С натуры рисовалось плохо. На холоде мерзли краски и пальцы в перчатках. Перед лицом живой природы я терялся в хаосе обозримого, в нагромождении стволов и сучьев, зданий, крыш, фигур, планов. Потом, под кого писать? Под обобщенного Рериха или под конструктивного Сезанна?
В начале 1930-х годов в культуре советского общества сложился идеологический шаблон под названием «метод социалистического реализма», как боевой помощник партии и правительства, надолго засевших в резиденции русских царей. Был создан единый творческий колхоз для музыкантов, архитекторов, скульпторов, живописцев, графиков. Кремль заказывал произведения высокого оптимизма, радость свободного труда и бодрый пафос побед строителей коммунизма. Идолом художественного производства, эстафетой одного поколения к другому, стал русский натурализм преемственного ремесла. Советская школа искусства, поставленная на наследственное ремесло, не нуждалась в новаторском почине, потому что новатор вносит неразбериху в стройные ряды семейного производства, нарушает древние установления и представляет существенную опасность для общества. Вся советская школа — от кружков вечернего рисования до академий и институтов — изучала один шаблон изобразительного счастья — небрежный мазок, пестрая расцветка, приблизительный рисунок, театрализованная композиция, школа доходчивой, пролетарской эстетики.
Иное искусство, византийская мозаика, русская икона, фрески Феофана Грека и Дионисия, да и весь XVIII век с его мифологической сценографией, с иной лепкой фигур и иным источником света нежели «лампочка Ильича», секреты орнаментализма и конструкция книги оставались за пределами наших знаний.
Наша постоянная модель подражания уважаемый Илья Ефимович Репин тоже не умел рисовать. Ни он, ни Верещагин, ни Поленов, ни Серов не знали основ свободного творчества. Их изображения не что иное, как фотографические сколки, сделанные небрежным, ручным способом. Умел писать и рисовать Михаил Врубель, но его никогда не ценили.

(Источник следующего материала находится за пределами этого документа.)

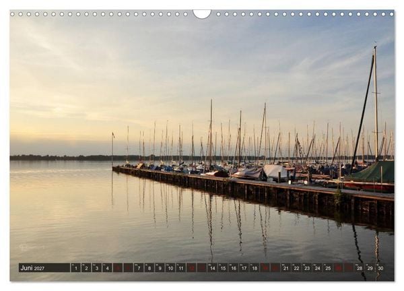Select day 21 in the calendar strip
This screenshot has height=291, width=404.
[286, 268]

Чтоб как-то приблизиться к неведомым знаниям прошлого, я просто копировал восхищавших меня «столпников» Феофана Грека, пытаясь наугад разобраться в мировоззрении и могучих приемах великого художника. Свои пробы я постоянно перемазывал, загружал с трудом раздобытый кусок холста или картона.
В зимние каникулы я нарисовал маслом картинку под названием «Ярославна» — позднее она попала в коллекцию Г. Д. Костакиса — на фоне мрачного пейзажа с лесом и речкой на первом плане, в правом углу композиции, стояла, склонившись, тощая, изломанного контура фигура женщины, с иконным лицом и тяжелыми, прикрытыми веками. Ее посмотрели друзья по кружку и сам Абба Максович предложил спрятать подальше и никому не показывать такого гнетущего пессимизма.
Благому совету я не внял и показал на зачетной выставке в феврале 1956 года с парой подобных, мрачных сочинений. Мне влепили двойку по композиции и пригрозили исключением.
Ангел бездны Абаддон.
Угроза была нешуточной. Я исправился и весной сдал живопись и композицию на «хорошо».
Я закончу полный курс и буду, как Николай Вощинский, нет — выше, как Виктор Пузырьков, с твердой зарплатой по договору.